El fútbol en El Salvador ha vivido durante décadas bajo una sombra espesa. Cuando no eran los escándalos de amaños que avergonzaron al país, eran los rumores pasilleros sobre cómo se conforman nuestras selecciones menores. Por años, el secreto a voces ha sido el mismo: que para que un joven llegue a ponerse la azul y blanco en categorías inferiores, a veces pesa más el «tráfico de influencias», el ser «hijo de» o el pago de favores, que el talento puro.
Recientemente, el despido de un técnico de ligas menores bajo el rótulo de «faltas a la ética» nos recuerda que esos vicios siguen ahí, enquistados. Y aunque no se hagan públicos los detalles, los que hemos tenido hijos en estas ligas sabemos que el barro viene de lejos. Si el mérito se subasta o se transa por influencias, estamos matando el fútbol desde la raíz.

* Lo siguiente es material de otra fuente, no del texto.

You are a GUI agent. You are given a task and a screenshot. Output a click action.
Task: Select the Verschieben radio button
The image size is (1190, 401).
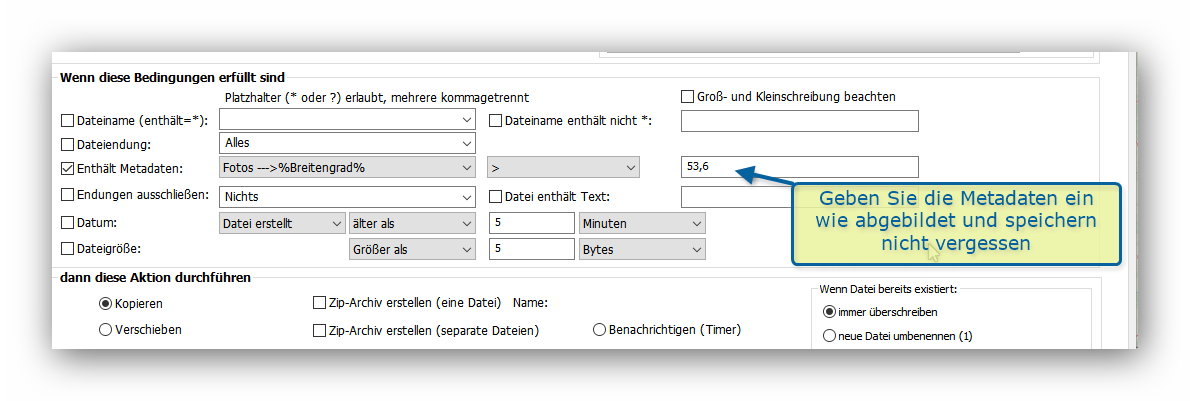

Pero hay un problema más profundo y cruel del que poco se habla: el maltrato laboral. Se nos olvida que el futbolista es un empleado. Es un padre de familia que tiene facturas que no esperan. Es indignante ver cómo directivas y dueños de equipos deciden, unilateralmente, que no pagan porque «no hubo resultados».
¿En qué otra profesión se acepta que si no «ganas el partido» no comes ese mes? A la distribuidora de energía, a la Administración Nacional de Acueductos y Alcantarillados (ANDA) o al colegio de los hijos no se les puede decir: «espérenme diez días a que la directiva quiera pagar». El hambre no tiene calendario y las facturas no saben de tácticas de juego. Que los jugadores hoy se atrevan a denunciar estos impagos no es indisciplina; es el ejercicio mínimo de su dignidad frente a un sistema que los ha tratado como mercancía desechable.
El cambio real que debe impulsar esta nueva gestión en la federación no solo es limpiar las finanzas, sino profesionalizar la vida del jugador. No podemos seguir obligando a nuestros jóvenes de 14 o 15 años a elegir entre el estudio o el balón. Esa dicotomía es una condena a la pobreza.
La carrera del futbolista es corta, termina a los 30 o 34 años. Si no les permitimos formarse, si no adaptamos los entrenos para que saquen carreras universitarias, los estamos enviando directo al olvido o a la migración forzada. Ya hemos visto a grandes talentos, como los hermanos Corrales y tantos otros, terminar trabajando en Estados Unidos en oficios ajenos al deporte o sobreviviendo con pequeñas academias porque el sistema les cerró las puertas del conocimiento mientras les exigía sudar la camiseta.
Sanear el fútbol salvadoreño no es solo ganar partidos con la mayor. Es erradicar el tráfico de influencias en las ligas menores, asegurar que el jugador reciba su salario a tiempo como cualquier trabajador y permitir que el atleta sea también un profesional académico.
Yamil Bukele ha tomado las riendas en un momento crítico y es evidente que un par de meses no bastan para limpiar décadas de basura, pero el rumbo debe ser claro: ni un centavo más al corrupto, ni un día más de hambre para el jugador, y ni un joven más obligado a elegir entre su talento y su futuro.